■ Problem requirements ■
Report every line below that contains the word "width", copying each such line in full. Case matters.

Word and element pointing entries

___

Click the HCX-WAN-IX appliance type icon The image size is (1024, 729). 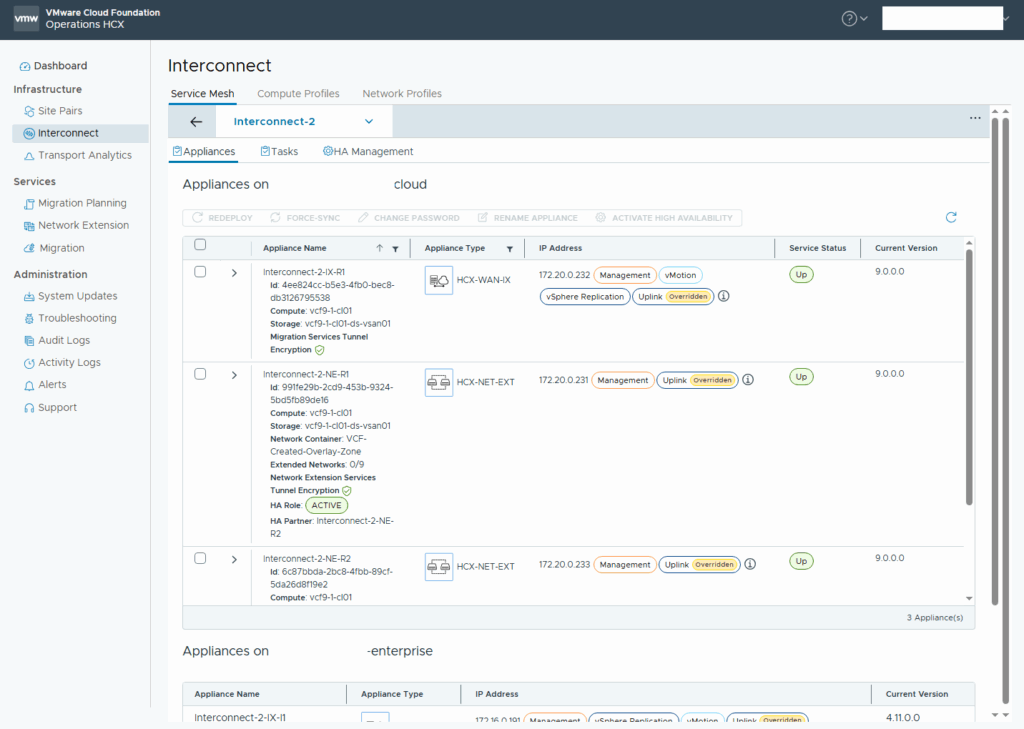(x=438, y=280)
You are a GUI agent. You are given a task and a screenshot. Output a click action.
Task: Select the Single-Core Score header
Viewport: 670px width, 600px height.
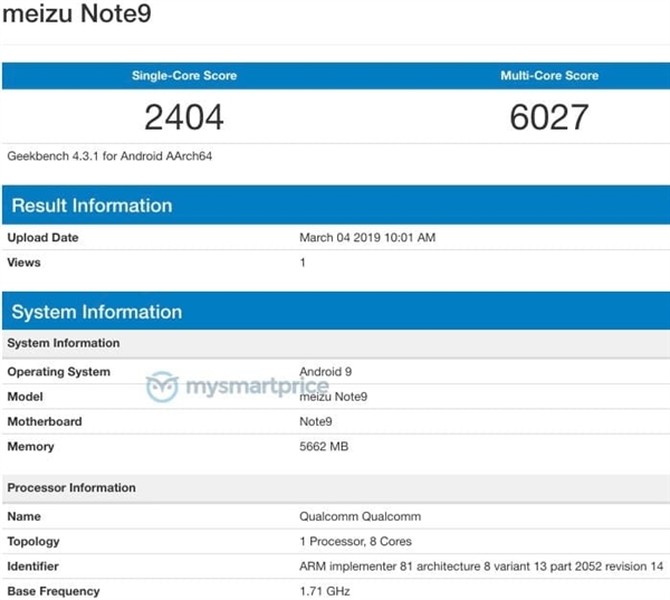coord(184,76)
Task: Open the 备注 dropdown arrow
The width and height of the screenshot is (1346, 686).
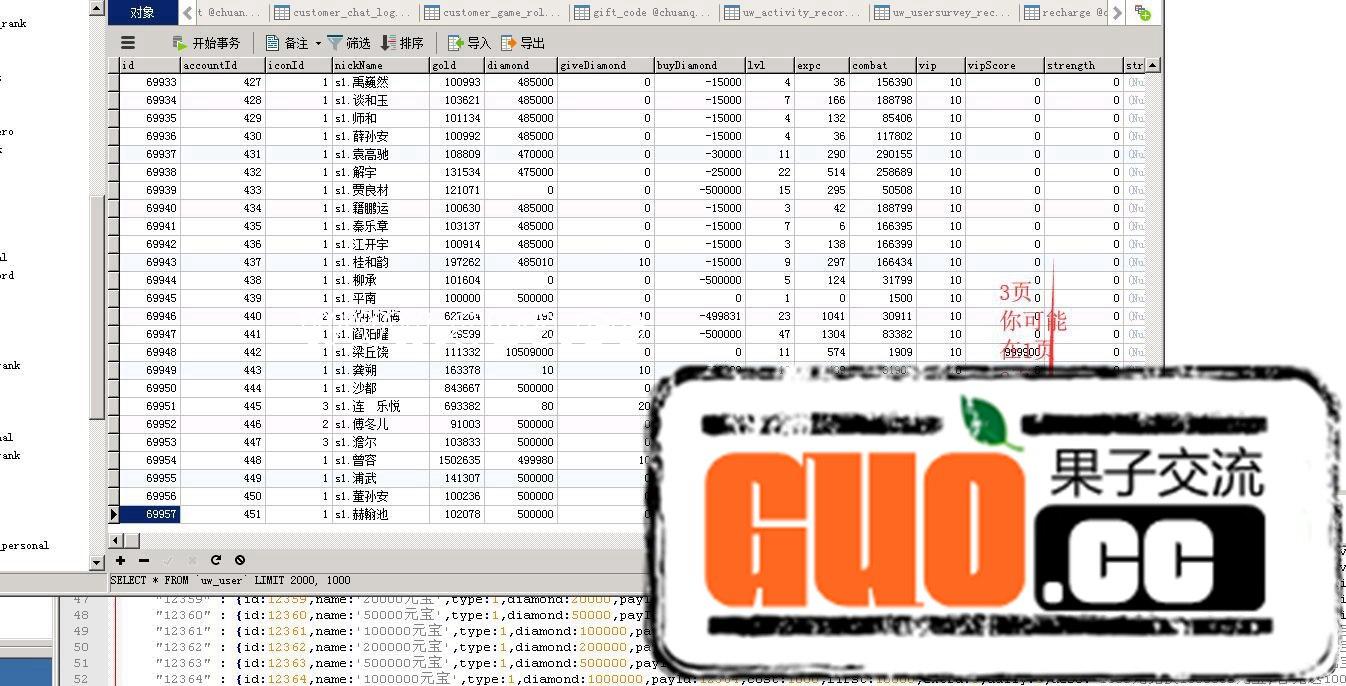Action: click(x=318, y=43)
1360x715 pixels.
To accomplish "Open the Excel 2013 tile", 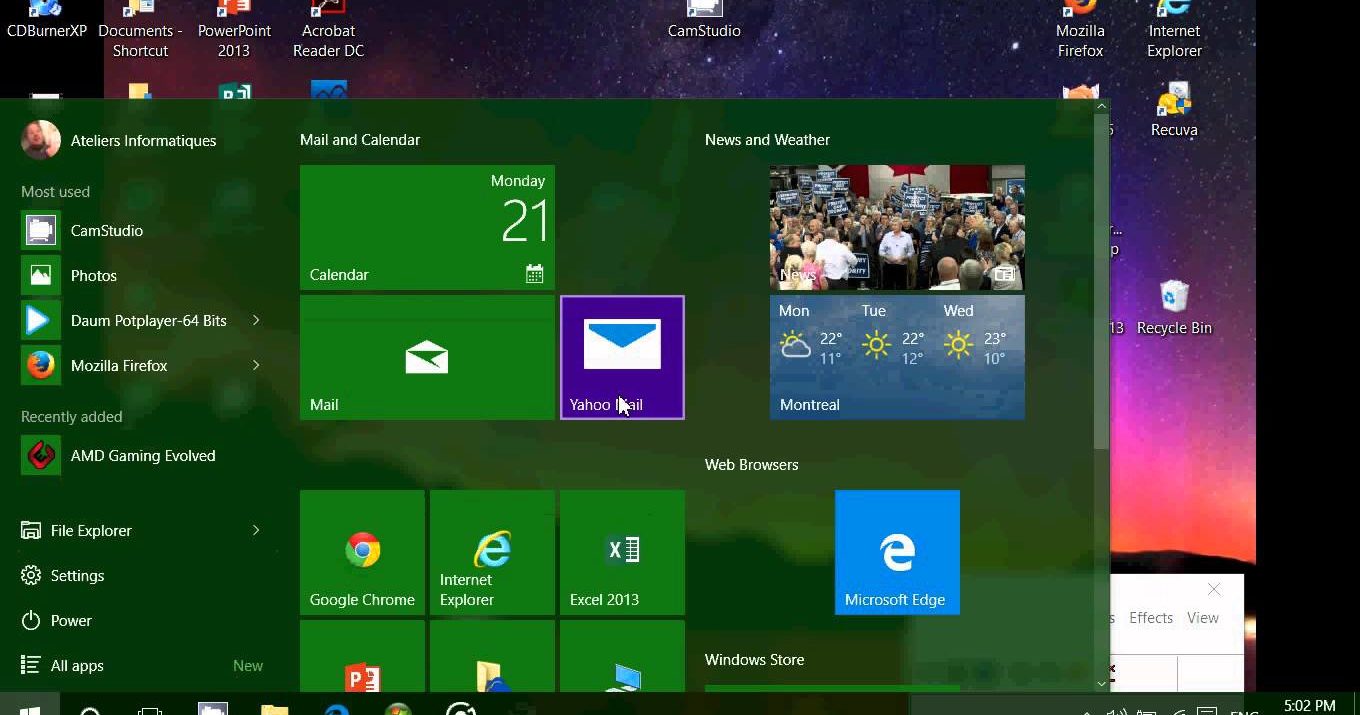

___

■ Solution to this exercise ■
Viewport: 670px width, 600px height.
The width and height of the screenshot is (1346, 686).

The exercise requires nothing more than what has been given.